In merito al modo ed alla sostanza di alcune risposte mi sento in dovere di darle alcuni opportuni chiarimenti e di esporle una personale considerazione.

Nel rispondere all’interrogazione sulla volontà dell’Amministrazione di dare seguito alle iniziative da me avviate, nel ruolo di assessore all’ambiente, in tema di energie alternative ovvero sull’intenzione di condurre una diversa politica, ho ascoltato alcune affermazioni che non corrispondono a verità o che, per lo meno, sono state formulate in modo a mio avviso fuorviante e ambiguo rispetto alla verità dei fatti.

La dichiarazione secondo la quale io avrei seguito “personalmente ed all’insaputa dell’ufficio ambiente” la schedatura degli edifici pubblici relativamente all’applicabilità di pannelli solari termici e/o fotovoltaici, lascia intendere quasi la volontà di tenere segreto agli uffici ciò che stavo conducendo con il CEA di Falconara.  Nulla di più falso.

Per dimostrarlo basta fare riferimento alle sue stesse dichiarazioni dove afferma che a seguito di quelle schedature l’ufficio lavori pubblici ha presentato una richiesta di finanziamento alla Regione Marche per la progettazione di tredici impianti solari su altrettante scuole. Ora, Lei è assessore da pochi mesi, ma dovrebbe aver imparato che qualcuno deve aver trasmesso formalmente le schede ai lavori pubblici, e questo qualcuno  non può essere in nessun modo l’assessore competente di un altro settore, ma solo l’ufficio responsabile, in questo caso l’ufficio ambiente.

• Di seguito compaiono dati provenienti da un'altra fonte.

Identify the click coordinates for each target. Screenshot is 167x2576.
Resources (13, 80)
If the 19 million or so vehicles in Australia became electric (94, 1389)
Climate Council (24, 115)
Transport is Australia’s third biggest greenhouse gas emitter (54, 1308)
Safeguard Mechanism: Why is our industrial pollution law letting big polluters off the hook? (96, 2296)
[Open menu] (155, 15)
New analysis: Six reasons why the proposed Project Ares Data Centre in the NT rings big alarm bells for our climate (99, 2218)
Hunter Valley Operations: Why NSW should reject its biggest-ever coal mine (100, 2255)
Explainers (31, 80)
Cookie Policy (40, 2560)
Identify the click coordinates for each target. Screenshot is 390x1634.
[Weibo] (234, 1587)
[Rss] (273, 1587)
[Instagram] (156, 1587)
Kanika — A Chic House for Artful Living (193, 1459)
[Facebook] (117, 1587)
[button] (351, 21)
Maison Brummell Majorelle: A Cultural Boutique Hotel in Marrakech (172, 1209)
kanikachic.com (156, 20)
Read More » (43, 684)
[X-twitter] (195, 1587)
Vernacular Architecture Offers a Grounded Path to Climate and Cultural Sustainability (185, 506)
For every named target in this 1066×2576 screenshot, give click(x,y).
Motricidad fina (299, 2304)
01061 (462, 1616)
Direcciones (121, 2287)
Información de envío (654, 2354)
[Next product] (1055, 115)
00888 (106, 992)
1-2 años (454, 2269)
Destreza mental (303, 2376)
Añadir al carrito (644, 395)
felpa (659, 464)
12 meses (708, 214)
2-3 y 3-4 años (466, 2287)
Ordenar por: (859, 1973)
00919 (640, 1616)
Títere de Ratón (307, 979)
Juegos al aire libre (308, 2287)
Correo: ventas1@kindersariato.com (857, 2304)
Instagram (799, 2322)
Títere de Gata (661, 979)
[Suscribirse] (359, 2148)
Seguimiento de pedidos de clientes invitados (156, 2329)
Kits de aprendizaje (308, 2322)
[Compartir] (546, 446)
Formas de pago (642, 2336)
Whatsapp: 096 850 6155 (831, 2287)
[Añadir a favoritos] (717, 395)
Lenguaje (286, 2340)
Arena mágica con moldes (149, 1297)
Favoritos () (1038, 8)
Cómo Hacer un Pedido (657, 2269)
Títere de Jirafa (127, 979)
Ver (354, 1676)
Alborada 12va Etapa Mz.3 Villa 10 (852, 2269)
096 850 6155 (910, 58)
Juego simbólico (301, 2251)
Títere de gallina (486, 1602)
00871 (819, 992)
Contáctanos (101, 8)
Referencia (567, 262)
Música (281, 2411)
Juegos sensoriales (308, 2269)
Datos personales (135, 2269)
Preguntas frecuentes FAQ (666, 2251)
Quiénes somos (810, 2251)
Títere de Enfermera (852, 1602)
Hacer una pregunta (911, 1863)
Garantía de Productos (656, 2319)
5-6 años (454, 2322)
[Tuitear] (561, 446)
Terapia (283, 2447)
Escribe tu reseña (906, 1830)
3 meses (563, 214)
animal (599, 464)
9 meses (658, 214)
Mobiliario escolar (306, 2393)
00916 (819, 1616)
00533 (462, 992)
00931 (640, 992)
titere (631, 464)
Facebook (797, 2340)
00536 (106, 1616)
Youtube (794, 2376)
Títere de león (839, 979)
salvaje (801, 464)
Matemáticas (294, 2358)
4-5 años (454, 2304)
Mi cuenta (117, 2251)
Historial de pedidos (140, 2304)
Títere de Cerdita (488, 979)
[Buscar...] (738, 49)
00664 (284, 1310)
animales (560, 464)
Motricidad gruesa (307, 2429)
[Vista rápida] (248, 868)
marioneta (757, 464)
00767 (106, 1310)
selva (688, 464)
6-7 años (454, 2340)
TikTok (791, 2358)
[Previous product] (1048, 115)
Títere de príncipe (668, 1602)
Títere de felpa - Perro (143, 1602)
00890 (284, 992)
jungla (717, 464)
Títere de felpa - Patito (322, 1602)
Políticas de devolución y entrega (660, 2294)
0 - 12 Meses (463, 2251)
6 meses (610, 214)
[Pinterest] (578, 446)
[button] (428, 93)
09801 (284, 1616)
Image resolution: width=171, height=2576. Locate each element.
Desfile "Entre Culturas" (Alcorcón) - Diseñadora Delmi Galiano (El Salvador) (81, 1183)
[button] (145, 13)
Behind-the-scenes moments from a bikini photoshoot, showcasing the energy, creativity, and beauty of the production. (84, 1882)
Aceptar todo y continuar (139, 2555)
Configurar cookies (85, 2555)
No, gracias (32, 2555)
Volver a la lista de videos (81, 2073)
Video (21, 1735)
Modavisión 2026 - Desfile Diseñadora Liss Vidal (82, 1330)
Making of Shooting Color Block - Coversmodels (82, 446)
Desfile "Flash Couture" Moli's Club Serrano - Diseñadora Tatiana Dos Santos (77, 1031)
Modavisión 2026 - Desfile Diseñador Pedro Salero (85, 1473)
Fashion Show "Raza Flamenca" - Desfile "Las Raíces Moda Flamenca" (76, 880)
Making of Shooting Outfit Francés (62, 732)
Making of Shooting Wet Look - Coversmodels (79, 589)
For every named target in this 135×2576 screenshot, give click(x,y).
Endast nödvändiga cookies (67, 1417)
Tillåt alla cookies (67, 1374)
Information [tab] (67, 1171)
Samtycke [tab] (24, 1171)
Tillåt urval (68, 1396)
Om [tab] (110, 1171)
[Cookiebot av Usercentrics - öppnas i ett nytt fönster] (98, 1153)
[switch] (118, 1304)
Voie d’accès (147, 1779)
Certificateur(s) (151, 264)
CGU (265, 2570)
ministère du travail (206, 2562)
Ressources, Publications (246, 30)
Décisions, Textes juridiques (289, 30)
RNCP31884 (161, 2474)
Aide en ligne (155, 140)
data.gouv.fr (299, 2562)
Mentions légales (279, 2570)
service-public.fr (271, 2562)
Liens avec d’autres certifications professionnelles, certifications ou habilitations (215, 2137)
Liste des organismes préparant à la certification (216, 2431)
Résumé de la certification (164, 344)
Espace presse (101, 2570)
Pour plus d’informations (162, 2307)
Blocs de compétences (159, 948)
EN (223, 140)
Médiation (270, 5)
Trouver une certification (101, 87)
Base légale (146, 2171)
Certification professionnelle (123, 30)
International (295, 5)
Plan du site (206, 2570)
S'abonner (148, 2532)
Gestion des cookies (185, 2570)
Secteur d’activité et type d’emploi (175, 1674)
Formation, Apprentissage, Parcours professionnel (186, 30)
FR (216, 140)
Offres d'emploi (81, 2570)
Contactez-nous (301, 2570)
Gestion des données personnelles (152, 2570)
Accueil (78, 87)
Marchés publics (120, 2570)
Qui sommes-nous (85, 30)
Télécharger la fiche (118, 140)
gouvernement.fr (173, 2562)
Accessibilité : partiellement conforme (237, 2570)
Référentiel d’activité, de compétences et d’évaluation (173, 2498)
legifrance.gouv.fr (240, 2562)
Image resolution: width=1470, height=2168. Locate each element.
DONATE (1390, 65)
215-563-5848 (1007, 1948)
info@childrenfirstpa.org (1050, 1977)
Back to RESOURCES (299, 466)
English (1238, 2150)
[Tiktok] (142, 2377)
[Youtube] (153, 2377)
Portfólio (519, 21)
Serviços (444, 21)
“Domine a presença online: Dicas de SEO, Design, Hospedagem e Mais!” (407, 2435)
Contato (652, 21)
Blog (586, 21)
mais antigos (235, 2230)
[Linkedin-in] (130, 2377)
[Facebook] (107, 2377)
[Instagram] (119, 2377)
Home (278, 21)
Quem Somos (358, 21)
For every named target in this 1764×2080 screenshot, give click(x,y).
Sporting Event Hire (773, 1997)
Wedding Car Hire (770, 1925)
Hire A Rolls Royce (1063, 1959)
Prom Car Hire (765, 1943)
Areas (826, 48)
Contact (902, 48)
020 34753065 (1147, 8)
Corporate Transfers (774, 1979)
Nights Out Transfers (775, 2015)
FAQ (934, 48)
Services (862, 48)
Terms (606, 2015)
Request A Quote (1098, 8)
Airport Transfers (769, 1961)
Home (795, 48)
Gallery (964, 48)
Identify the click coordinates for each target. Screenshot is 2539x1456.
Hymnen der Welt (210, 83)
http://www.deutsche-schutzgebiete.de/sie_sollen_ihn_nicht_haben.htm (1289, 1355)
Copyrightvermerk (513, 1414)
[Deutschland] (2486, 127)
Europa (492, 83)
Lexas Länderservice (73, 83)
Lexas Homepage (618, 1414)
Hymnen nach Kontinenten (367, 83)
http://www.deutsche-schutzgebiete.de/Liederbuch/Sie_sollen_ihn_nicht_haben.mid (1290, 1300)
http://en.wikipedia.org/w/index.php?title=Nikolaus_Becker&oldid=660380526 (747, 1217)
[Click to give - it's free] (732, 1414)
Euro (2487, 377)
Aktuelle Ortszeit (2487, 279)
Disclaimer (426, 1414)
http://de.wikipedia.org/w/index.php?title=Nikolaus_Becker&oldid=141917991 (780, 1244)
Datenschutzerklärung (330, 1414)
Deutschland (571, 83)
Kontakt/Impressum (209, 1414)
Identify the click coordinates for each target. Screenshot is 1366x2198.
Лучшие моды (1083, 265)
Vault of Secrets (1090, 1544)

Le ricordo che, nonostante la mia attività assessorile sia stata sistematicamente boicottata a partire dal novembre 2006, ho sempre condiviso ogni programma ed ogni intenzione con l’ufficio e soprattutto con i dirigenti del settore.

La scelta di far realizzare la schedatura degli edifici all’AmbienteInforma si inquadrava nella mia personale volontà (quella sì) di rendere massimamente produttivi gli uffici e le strutture a mia disposizione.

Ricordo infatti che quel lavoro, fatto volontariamente e con entusiasmo dall’AmbenteInforma, è costato all’amministrazione zero euro.

Zero euro è costato anche il progetto redatto su mia indicazione dall’ing.Olivanti  e selezionato (unico della Regione Marche) dal capofila inglese di un grande progetto interreg IIIC in vista dell’uscita dei programmi 2007-2013 relativi all’interreg IVC. Continua a leggere…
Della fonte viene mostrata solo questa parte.